REVIEW: Speakeasy Presents PREHISTORIC

Back to punk

By Caitlin McGrane

Marcel Dorney’s Prehistoric is a raucous, lively, beautiful and heart-breaking look at the punk scene in Brisbane in 1979. It struck so many chords with me that I could barely stop smiling throughout. The play took me back to when I decided, aged twelve, to become a punk: it was simultaneously joyous and uncomfortable in the best possible way.

Prehistoric

Before the play begins, the performers speak directly to the audience, inviting us to come with them back to 1979, a most convincing way to get an audience to turn off their phones. The play opens as we are introduced to the four characters: Barbara, Rachel, Nick and Pete. They’re all young, angry, and frustrated by their surrounds: prime for the allure of punk. There’s a song they all remember hearing that catapults them away from the humdrum of their lives and into the boisterous world of a punk band formed in Barb’s living room. They’re all immediately sympathetic and I fell in love with every one of them.

As the story unfurls, the performance covers an awful lot of ground: abuse, mental illness, police brutality, rape and sexuality. All of these topics are handled in the most sensitive and evocative way, never turning to cliché or hamstrung ideas to get their message across. What is most striking about this play is that the themes and concerns are just as relevant today as they were in 1979.

It slightly lost its way in the third act, but despite this it remained fairly compelling. It could have been shorter by about ten to fifteen minutes, but that is a small gripe when the rest of the performance was so spectacular.

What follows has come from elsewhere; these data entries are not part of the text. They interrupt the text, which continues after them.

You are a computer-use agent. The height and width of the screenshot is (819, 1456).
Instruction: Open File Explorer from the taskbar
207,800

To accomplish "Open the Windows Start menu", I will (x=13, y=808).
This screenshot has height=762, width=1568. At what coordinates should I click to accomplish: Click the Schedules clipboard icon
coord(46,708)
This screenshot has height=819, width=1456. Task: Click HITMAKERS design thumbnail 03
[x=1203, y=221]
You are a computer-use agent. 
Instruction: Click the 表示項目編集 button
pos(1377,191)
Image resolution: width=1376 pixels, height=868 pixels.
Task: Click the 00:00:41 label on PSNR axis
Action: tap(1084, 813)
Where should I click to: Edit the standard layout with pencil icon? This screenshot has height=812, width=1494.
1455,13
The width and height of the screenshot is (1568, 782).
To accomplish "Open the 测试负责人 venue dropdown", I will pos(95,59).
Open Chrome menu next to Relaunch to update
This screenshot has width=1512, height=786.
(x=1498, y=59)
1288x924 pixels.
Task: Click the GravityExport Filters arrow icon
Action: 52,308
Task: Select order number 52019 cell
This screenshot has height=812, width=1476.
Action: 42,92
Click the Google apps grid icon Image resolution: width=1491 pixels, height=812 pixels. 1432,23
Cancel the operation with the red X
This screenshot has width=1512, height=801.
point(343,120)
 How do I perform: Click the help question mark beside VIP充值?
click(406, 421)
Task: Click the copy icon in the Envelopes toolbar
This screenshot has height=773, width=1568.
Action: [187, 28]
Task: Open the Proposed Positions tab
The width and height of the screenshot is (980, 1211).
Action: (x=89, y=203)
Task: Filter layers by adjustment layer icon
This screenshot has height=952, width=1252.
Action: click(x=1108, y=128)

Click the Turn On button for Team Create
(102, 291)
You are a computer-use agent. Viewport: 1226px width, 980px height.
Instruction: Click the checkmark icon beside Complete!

The production values were all excellent and I particularly enjoyed the way the lights behind the audience invoked the idea of the police without having any additional presence on stage. Every off-stage role was superbly characterised through voice techniques and I would challenge you to sit through the scene between Rachel and the police without squirming. I look forward to Elbow Room’s next production and Dorney is definitely one to watch.